Was begegnet Ihnen häufiger: Menschen, die den Klimawandel anzweifeln – oder solche, die schon nach drei Regen oder Hitze glauben, dass das Ende nah ist?
Beide Haltungen sind Symbole für das Bildungsproblem bei uns. Der Klimawandel ist real und ist menschengemacht, darüber will ich mit all den Bekloppten da draußen gar nicht mehr diskutieren.![]()
Andererseits haben viele Klimaaktivistinnen und -aktivisten ganz viele Dinge nicht verstanden. Die Klimakrise ist nicht etwas, was durch Management by Markusplatz kommuniziert werden sollte, indem man alle paar Tage aufgeregt in die Hände klatscht, alle Tauben fliegen hoch und dann ist wieder Stille bis zum nächsten Mal.
Okay, und ohne Markusplatz-Theater: Was könnte man besser machen?
Der Klimawandel ist eine gefährliche Reise in eine unbekannte Zukunft, von der wir nicht genau wissen, wo wir ankommen werden.

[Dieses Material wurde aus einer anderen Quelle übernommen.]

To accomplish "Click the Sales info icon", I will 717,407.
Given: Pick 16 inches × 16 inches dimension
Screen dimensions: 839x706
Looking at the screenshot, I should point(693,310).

Die schlimmsten Dinge passieren zunächst eher in entfernten Ländern und es wäre schön, wenn wir nicht so eurozentrisch wären in unserer Wahrnehmung, wer die Opfer des Klimawandels sind. Und dieses lethargische Nichtstun durch die Politik, die so sehr keine Lust auf irgendwas hat, um die schlimmsten Folgen abzufangen, kann einen schon verzweifeln lassen. Keine kühlenden Wärmepumpenprogramme wenigstens für Altersheime, Krankenhäuser, Schulen. Dafür heuchlerisches Jammern über Hitzetote, die es nicht geben müsste.